Pixel coordinate grounding data:
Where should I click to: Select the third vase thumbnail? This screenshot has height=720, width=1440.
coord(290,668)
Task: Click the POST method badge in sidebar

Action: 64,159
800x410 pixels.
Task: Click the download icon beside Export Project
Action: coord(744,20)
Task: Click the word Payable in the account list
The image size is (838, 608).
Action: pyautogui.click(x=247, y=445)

...

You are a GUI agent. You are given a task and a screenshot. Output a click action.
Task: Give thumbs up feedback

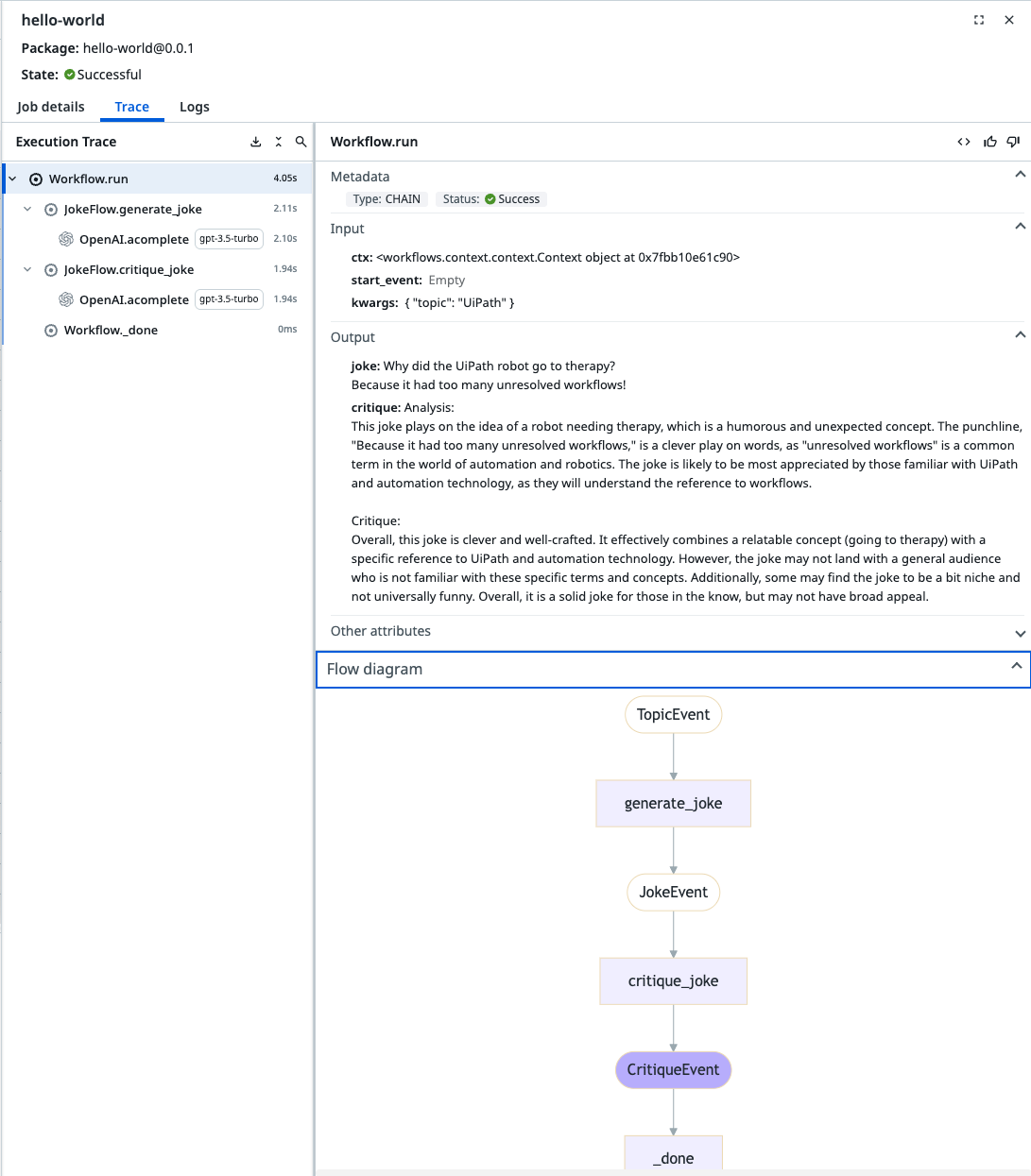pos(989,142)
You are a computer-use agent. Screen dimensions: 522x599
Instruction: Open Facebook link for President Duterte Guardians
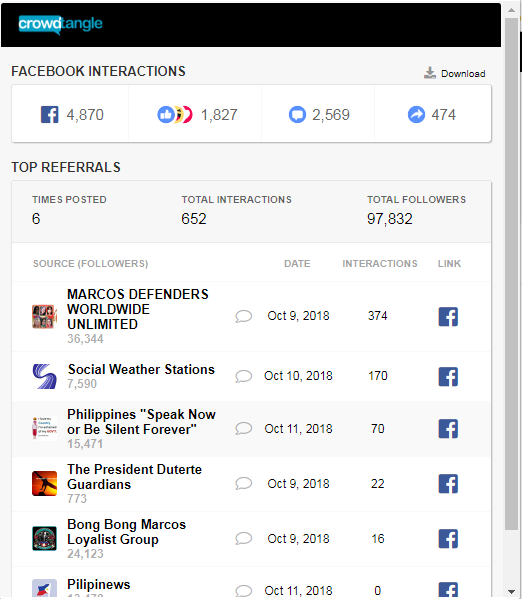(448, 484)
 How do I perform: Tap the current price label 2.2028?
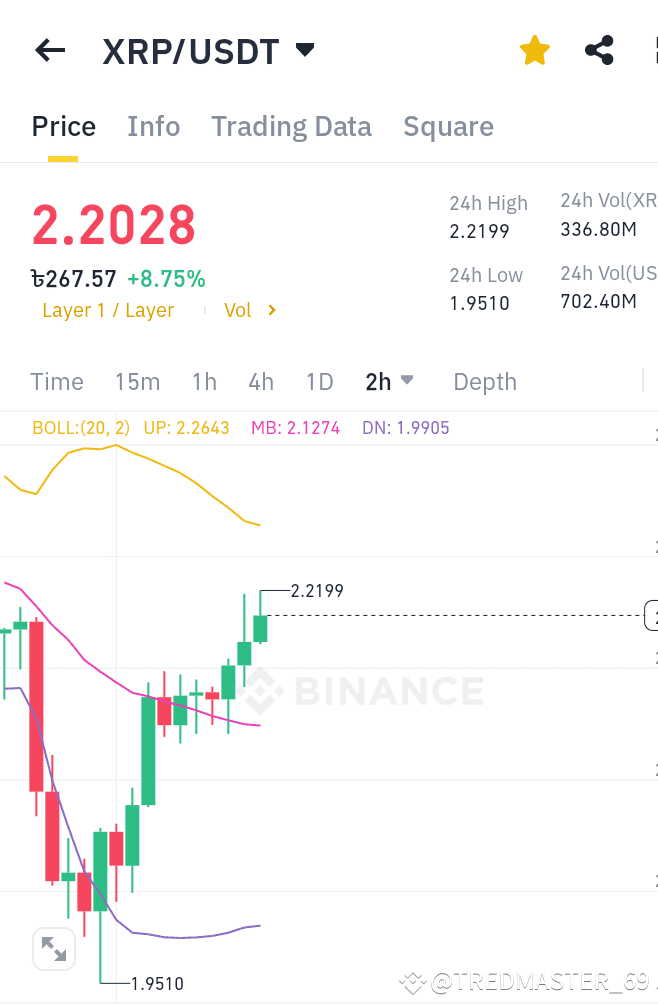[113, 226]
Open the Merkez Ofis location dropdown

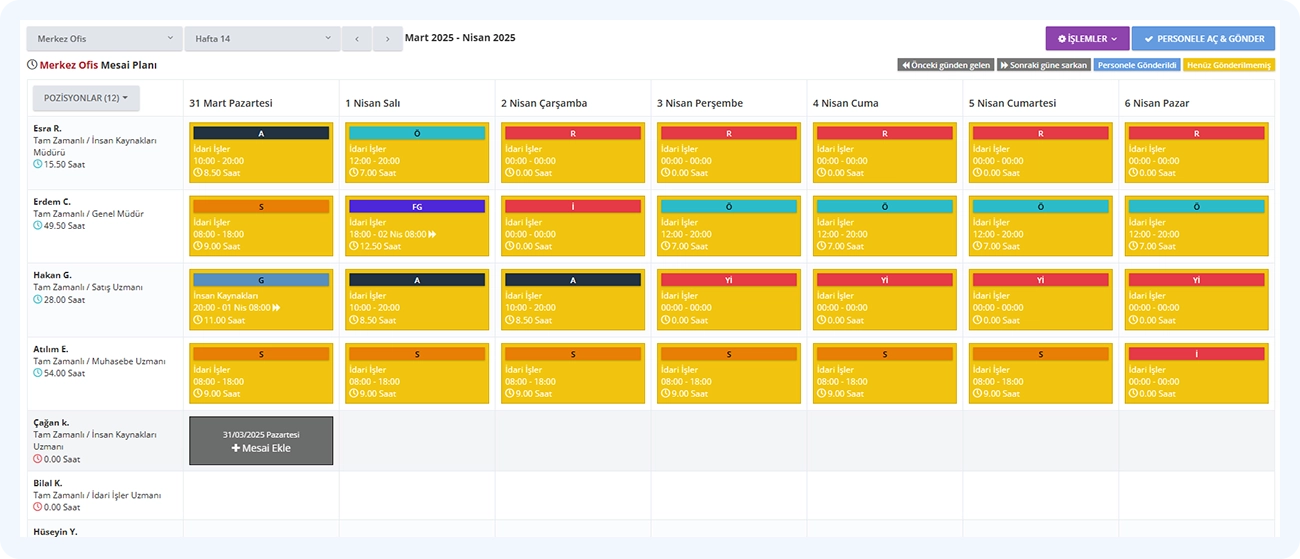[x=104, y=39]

--

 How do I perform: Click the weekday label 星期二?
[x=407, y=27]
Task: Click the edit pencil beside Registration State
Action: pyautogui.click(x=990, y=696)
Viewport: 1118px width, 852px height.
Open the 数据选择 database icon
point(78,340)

WORK ORDER: Please report every line among the entries that includes "agent".

TASK OUTPUT:
You are a GUI agent. You are given a task and a screenshot. Output a click action.
You are a computer-use agent. Screen dimensions: 522x599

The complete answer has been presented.